I caught the first few songs of their set, which culminated in “Spoonman,” which Cornell sang completely out of time, before ducking off to see an unfortunately poorly-attended He Is Legend ripping shit up across the park in a hot and stinky shed – a genuinely great and exciting rock’n’roll band, doing genuinely great and exciting rock’n’roll things. I returned after He Is Legend’s set to catch the godawful “Black Hole Sun” and whatever other self-indulgent crap (“Badmotorfinger”?) they finished off the set with – Cornell awkwardly posturing and singing off-beat the entire time. No thanks.

 

…Or this one. But here’s the band playing in Prague.

3. Terror Universal

Terror Universal are a brand new, enigmatic, “super group,” whose most notable member is probably the guy that played second guitar on Machine Head’s Supercharger or something. They wear dumb masks for not reason whatsoever and play dumb nu-groove metal for much the same. Sure, that’s being a tad harsh on the young band (this is only their first couple of live shows) but if you’re going to wear masks then either embrace it like Gwar does or revel in it like Slipknot do. Terror Universal (what was wrong with ‘Universal Terror’?) completely fail to acknowledge that they’ve got one of the guys from Doom playing guitar for them, and whoever the lead singer actually is he clearly wants to be Corey Taylor.

Musically, Terror Universal were ok, I guess, but everything was too damn loud. The guitars were so hot that they shrieked and squealed in pain the whole time and nobody seemed to notice or care. Opener, “Welcome To Hell” is a decent tune for what it is but the rest of the set was less than impressive and the closing rendition of Rob Zombie’s “Superbeast,” with the “hey yeah!”s substituted for “hellyeah!” says about all you need to know really. I’d say there’s no future ahead of these guys but I saw an alarming amount of King 801 shirts so you never know…

 

To be fair, this video really isn’t all that bad.

2. Incubus (Day 2)

I only caught the tail end of Incubus’s overlong set but it was more than I or anyone should have to endure. There was a time when I convinced myself that Make Yourself (1999), and even Morning View (2001), was a decent album and was taken by Brandon Boyd’s pretty-boy good looks. Flash forward an odd fifteen years and Boyd is now sporting a seedy mustache and all-over, mandala back tattoo and, along with the rest of whoever’s in the band, is just completely insufferable.

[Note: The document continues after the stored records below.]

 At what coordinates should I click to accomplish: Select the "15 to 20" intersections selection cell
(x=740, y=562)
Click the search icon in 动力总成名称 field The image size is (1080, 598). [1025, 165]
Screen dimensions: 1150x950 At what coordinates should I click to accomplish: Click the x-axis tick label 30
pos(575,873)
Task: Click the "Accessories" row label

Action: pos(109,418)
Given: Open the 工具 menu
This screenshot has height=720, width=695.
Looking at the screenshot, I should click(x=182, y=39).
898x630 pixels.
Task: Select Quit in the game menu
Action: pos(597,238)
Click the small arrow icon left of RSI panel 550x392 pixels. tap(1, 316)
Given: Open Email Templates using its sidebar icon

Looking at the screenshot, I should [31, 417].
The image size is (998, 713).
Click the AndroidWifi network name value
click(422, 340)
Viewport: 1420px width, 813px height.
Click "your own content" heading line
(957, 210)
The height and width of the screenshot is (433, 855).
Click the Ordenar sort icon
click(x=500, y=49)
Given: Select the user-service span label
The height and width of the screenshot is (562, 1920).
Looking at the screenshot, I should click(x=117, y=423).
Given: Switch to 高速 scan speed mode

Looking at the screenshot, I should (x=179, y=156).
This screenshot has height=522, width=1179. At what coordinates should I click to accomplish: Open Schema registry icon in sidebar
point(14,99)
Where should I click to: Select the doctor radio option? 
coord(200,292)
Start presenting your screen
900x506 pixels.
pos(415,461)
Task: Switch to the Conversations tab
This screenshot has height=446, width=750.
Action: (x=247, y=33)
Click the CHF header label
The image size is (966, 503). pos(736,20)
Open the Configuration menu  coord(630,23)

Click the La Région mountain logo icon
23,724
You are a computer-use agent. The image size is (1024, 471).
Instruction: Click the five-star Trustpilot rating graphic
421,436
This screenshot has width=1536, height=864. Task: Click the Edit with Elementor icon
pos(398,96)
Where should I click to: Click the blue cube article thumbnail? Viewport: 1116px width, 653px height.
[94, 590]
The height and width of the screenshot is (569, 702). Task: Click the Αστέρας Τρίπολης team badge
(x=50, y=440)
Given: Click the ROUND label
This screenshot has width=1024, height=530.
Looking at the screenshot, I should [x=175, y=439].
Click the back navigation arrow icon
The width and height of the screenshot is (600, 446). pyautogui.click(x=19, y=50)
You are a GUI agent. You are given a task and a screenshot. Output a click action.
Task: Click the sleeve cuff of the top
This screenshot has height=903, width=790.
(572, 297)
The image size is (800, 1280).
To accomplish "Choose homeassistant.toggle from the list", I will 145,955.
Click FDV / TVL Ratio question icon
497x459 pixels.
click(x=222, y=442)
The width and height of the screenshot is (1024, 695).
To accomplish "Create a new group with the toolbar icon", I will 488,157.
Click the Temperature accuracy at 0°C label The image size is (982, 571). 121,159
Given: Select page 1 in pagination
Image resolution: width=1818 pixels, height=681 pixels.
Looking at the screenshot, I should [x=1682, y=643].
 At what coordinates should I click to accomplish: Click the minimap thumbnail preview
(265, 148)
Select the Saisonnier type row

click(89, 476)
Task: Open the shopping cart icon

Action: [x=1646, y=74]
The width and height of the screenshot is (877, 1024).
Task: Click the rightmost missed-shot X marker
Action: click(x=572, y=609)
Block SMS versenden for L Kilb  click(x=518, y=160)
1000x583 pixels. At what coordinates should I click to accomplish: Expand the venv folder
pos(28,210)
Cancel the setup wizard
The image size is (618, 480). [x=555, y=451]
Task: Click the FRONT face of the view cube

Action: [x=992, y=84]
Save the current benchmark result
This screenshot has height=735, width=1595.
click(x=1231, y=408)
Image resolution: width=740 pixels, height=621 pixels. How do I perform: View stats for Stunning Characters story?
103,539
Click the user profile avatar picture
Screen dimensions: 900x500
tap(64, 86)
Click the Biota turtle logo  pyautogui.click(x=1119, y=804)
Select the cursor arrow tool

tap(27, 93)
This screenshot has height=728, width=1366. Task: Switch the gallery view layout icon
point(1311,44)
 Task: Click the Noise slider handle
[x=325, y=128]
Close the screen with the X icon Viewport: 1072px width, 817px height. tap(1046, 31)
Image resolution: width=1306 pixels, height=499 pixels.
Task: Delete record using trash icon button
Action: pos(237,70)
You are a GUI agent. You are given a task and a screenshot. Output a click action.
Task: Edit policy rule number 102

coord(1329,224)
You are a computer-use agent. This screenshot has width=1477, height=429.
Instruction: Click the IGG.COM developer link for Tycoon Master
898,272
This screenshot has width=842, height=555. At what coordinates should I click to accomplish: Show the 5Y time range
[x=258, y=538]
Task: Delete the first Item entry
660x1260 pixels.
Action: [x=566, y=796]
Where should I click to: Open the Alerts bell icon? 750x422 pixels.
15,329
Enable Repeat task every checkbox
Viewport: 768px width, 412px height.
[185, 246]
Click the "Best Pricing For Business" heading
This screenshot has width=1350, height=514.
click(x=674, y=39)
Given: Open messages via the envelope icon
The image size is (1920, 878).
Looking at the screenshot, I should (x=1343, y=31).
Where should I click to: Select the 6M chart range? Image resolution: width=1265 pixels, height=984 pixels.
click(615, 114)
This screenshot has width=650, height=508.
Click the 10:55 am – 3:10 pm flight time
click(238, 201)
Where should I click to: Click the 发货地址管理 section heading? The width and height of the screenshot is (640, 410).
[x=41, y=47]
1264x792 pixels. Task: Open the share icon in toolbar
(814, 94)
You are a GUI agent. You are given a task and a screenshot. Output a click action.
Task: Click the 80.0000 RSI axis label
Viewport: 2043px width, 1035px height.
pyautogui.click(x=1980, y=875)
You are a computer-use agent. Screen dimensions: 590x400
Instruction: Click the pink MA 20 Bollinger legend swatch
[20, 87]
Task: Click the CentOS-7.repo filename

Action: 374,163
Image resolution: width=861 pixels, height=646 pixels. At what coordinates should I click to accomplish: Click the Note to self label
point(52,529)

It is inexplicable that this band are as popular as they are. Like, whose favorite band is fucking Incubus for fuck’s sake? (I do actually know someone.) They’re like a nu-metal version of The John Butler Trio. To paraphrase Metal Hammer’s Stephen Hill “Incubus is music for people who like having sex with their own brothers.” What kind of soul do you have to have that fucking Incubus speaks to it?

 

This video’s also pretty decent, but I assure you the beginning of the set was not.

1. Ministry (Day 2)

I don’t know what was going on with Ministry’s set but whatever it was it wasn’t good. (Tuns out it was From Beer To Eternity, which I had until now never evern heard of and wish to never again.) I only made it through a song and a half (songs) of Al Jourgensen’s bullshit before having to mercifully excuse myself but the report from my friends who stayed on was that it didn’t get any better (and they said Ministry were the best band of the festival at Wacken Open air last year).

Day 2 of Soundwave was an industrial heavy affair, with Fear Factory and the insanely heavy Godflesh preceding them, but if Ministry, who have been fairly consistent with their recorded material until late, and have a reputation for putting on an exciting live show, are the kings of the genre then I’ll have nothing further to do with it for a while I think.

 al-jourgensen-photo

Honorable mention to the hour it took for everyone at the festival to filter out the one available exit into streets clogged and blocked off due to the small and infrequent shuttle buses. And thanks (for a change) to everyone for the cameraphone footage.